- **WORK ORDER**:
Find the string "computer" in the records and copy each line where it occurs.

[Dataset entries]
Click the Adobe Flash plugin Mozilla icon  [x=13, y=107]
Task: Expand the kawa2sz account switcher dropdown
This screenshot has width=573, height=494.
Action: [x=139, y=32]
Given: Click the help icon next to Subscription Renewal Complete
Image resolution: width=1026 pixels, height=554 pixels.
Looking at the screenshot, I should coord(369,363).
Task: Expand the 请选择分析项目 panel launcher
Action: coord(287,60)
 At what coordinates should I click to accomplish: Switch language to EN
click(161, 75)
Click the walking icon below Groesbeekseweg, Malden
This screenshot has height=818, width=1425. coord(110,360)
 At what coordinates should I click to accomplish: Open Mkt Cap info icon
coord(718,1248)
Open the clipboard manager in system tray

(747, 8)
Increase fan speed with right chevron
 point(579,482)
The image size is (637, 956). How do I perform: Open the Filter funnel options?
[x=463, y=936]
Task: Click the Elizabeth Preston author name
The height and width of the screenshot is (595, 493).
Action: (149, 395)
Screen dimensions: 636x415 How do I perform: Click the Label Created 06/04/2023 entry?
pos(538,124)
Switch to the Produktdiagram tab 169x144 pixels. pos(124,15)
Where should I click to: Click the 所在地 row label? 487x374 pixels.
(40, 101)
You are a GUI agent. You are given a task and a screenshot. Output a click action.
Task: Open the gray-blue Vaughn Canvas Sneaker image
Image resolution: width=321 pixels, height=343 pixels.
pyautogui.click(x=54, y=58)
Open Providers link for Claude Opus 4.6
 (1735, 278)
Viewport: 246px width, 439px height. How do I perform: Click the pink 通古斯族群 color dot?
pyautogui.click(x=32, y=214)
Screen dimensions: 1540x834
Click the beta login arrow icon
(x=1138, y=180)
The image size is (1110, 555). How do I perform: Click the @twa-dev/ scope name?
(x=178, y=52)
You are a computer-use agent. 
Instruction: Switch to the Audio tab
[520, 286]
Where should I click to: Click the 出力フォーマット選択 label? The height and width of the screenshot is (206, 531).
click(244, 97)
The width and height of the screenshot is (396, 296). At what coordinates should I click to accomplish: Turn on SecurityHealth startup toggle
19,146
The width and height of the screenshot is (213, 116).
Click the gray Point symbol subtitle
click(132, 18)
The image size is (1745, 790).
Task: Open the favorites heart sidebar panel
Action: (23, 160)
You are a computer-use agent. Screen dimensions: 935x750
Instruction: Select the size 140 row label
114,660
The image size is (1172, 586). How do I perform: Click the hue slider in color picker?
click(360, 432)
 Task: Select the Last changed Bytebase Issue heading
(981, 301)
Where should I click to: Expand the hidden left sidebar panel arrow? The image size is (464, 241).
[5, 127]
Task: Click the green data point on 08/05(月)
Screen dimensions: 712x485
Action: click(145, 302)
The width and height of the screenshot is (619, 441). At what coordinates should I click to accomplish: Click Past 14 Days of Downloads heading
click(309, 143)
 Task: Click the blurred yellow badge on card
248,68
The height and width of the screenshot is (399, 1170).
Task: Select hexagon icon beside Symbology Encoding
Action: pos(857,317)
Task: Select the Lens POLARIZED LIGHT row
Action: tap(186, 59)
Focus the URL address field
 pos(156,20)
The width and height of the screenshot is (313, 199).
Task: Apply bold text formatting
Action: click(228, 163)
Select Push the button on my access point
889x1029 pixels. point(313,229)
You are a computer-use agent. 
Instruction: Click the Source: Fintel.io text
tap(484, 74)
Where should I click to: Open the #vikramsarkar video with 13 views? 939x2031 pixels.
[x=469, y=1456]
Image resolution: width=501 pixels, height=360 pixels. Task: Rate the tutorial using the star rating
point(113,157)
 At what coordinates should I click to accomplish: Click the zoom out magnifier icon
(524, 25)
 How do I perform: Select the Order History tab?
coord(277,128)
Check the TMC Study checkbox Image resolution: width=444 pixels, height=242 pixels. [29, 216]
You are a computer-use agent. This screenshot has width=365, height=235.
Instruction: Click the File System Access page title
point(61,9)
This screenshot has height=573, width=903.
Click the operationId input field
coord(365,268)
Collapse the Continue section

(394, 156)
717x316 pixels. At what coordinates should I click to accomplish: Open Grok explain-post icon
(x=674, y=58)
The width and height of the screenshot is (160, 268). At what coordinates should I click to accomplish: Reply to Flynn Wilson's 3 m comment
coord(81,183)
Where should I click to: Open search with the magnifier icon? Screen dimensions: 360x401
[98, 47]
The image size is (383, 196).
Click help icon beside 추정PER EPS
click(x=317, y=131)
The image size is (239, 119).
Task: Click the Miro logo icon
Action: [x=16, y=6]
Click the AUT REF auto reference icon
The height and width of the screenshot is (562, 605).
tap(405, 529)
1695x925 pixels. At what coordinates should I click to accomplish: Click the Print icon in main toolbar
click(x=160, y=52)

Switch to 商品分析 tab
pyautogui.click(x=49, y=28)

- **WRITTEN RESPONSE**:
You are a computer-use agent. 
You are a computer-use agent. Screen dimensions: 935x750
You are a computer-use agent. 
You are a computer-use agent. This screenshot has width=365, height=235.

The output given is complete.